Facebook has opened the world in ways we never imagined twenty years ago. The concept of easily connecting to your friends and being able to send real time updates about our lives was a stroke of genius. From there, we began to connect to our friends’ friends and associates. For those with specialized interests, the connections grew quickly, as people collaborated on many different fronts. There were the music community’s connections, school connections, special interest connections, causes and fan pages that began to link people from all over the world under common interests. The international connections via Facebook have been so big they’ve sparked revolutions and so intimate that they have forged lasting friendships.
As a collaborative learning tool, the website can become a tremendously helpful community. School friends can update, send messages, create notes and even chat through a project or problem. Links to helpful resources can be listed. Someone in India can post a “how to” video that will help a chemistry student in Iowa. From there, these two strangers can engage in collaborative online learning that will be of benefit to both from, not only an education perspective, but from a friendship perspective.

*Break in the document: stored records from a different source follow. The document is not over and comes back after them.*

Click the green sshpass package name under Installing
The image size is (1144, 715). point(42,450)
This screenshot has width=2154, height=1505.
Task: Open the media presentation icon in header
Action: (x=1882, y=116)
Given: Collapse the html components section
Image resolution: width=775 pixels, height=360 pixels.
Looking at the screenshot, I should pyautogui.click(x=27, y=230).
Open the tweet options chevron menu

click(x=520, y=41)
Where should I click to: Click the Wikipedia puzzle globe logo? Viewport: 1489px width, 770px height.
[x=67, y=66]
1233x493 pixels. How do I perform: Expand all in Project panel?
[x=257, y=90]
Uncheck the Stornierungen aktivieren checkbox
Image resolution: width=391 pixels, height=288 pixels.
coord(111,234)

In fact, a student could probably try a shot in the dark with a school problem, by posting a query for help, on their Facebook page and find the solution via other people’s connections. This is an example of how common interests across the globe can form, and become meaningful international connection that can solve big societal problems. Facebook can certainly be vapid, but with the right mix of casual social chatter and meaningful conversation, it is as powerful as the university coffee house where a movement can be sparked over a caffeine buzz and a passionate conversation. The very idea of sharing free information in an online collaborative setting really threatens the whole concept of an establishment, and maybe that’s what the world needs. A quiet, rapid, international revolution via the internet.